*** RECORD EXCERPTS ***

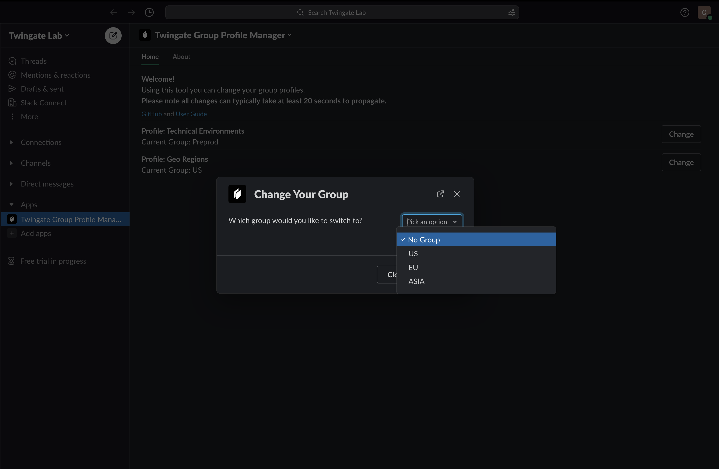Expand the Channels section
Image resolution: width=719 pixels, height=469 pixels.
[x=35, y=163]
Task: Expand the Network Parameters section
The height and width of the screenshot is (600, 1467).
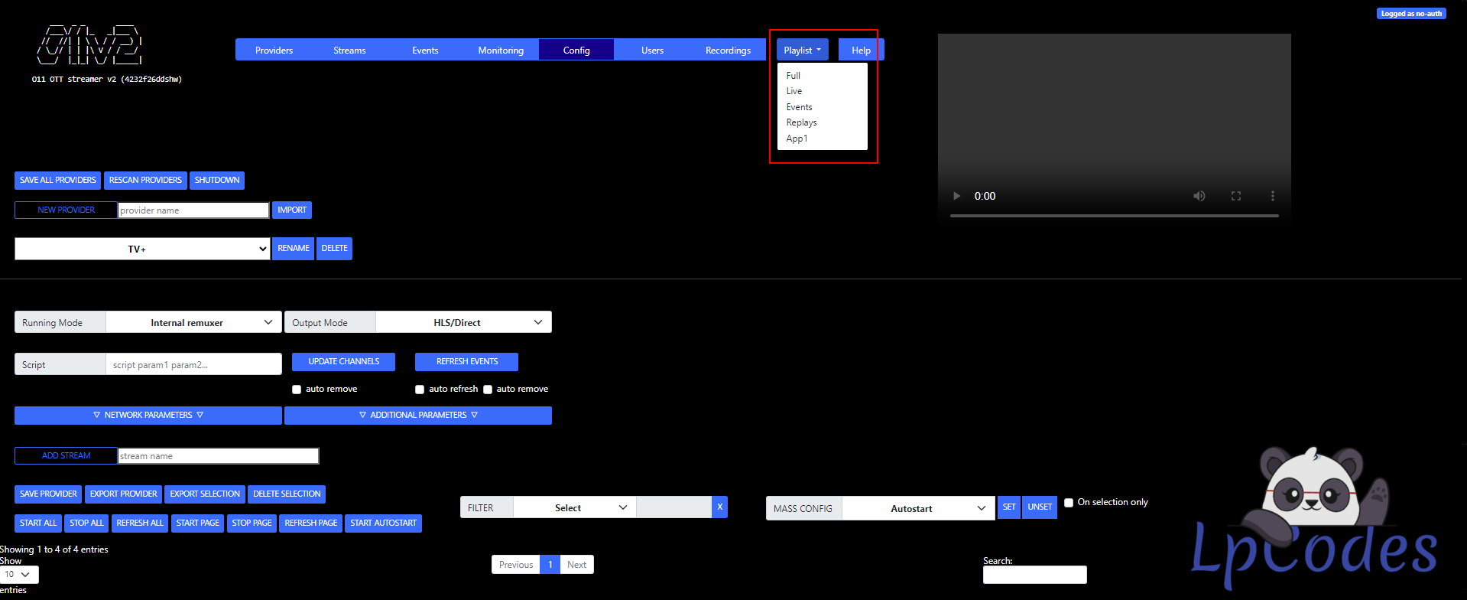Action: point(148,415)
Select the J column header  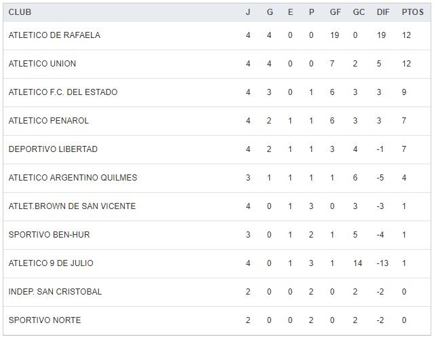point(248,12)
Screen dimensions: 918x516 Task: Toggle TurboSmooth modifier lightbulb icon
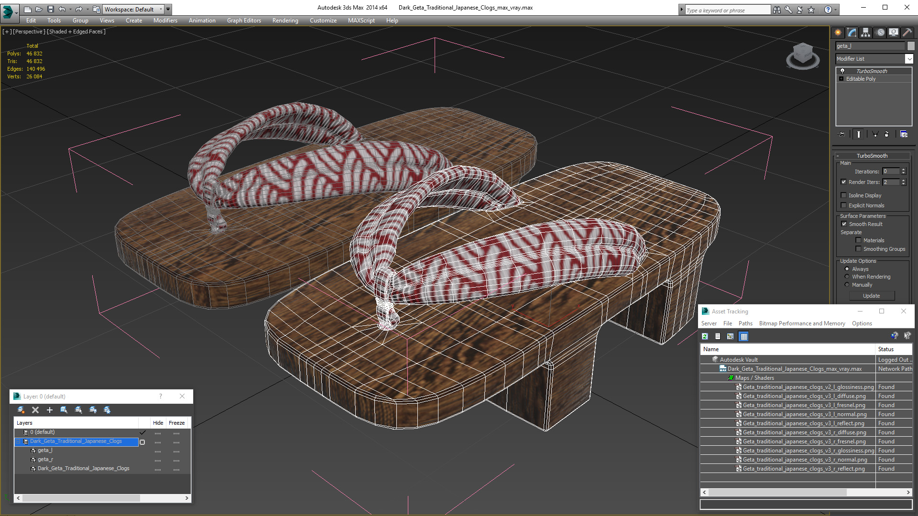(842, 71)
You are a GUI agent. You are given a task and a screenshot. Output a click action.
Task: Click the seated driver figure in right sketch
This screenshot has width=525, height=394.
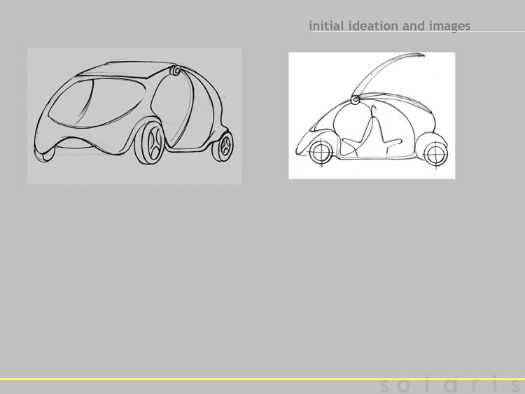tap(372, 132)
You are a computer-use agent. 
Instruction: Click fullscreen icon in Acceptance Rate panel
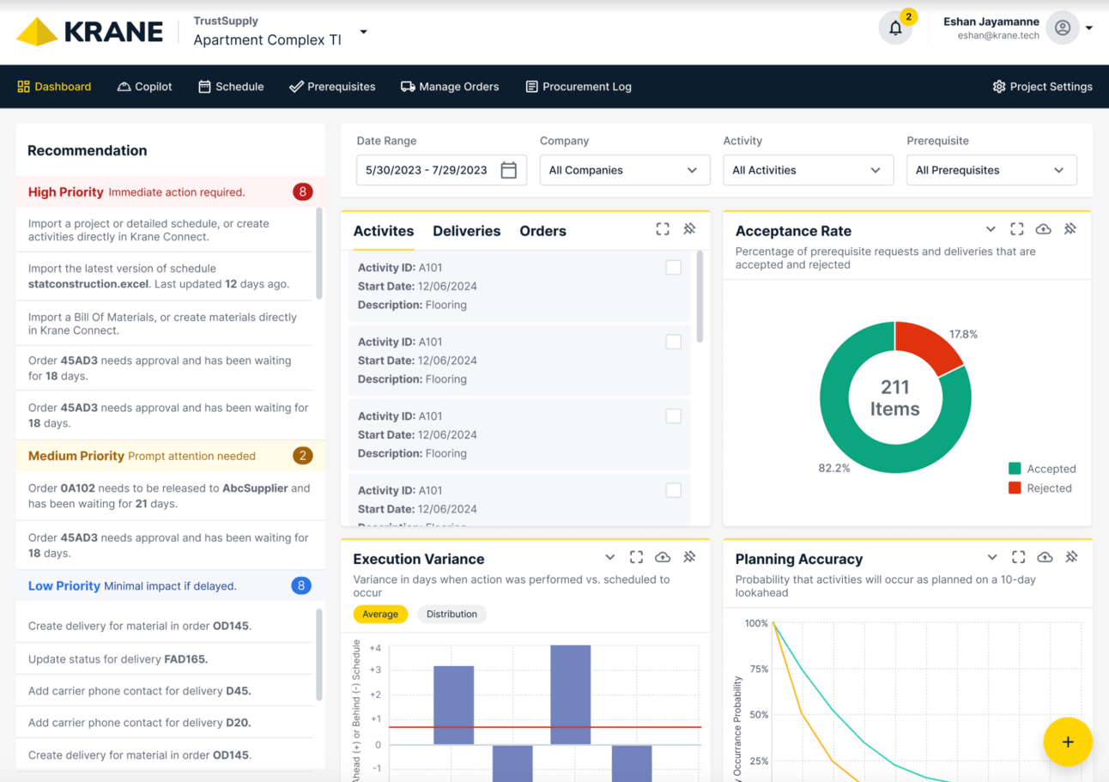tap(1017, 229)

***

• _GIVEN TASK_: Can you rewrite the lines from the one containing "You are a computer-use agent." through the end of the entries, changing "Acceptance Rate panel" to "Rejection Rate panel" and keeping everything else the same, with the pictures left out?

• _SOLVED EXERCISE_:
You are a computer-use agent. 
Instruction: Click fullscreen icon in Rejection Rate panel
tap(1017, 229)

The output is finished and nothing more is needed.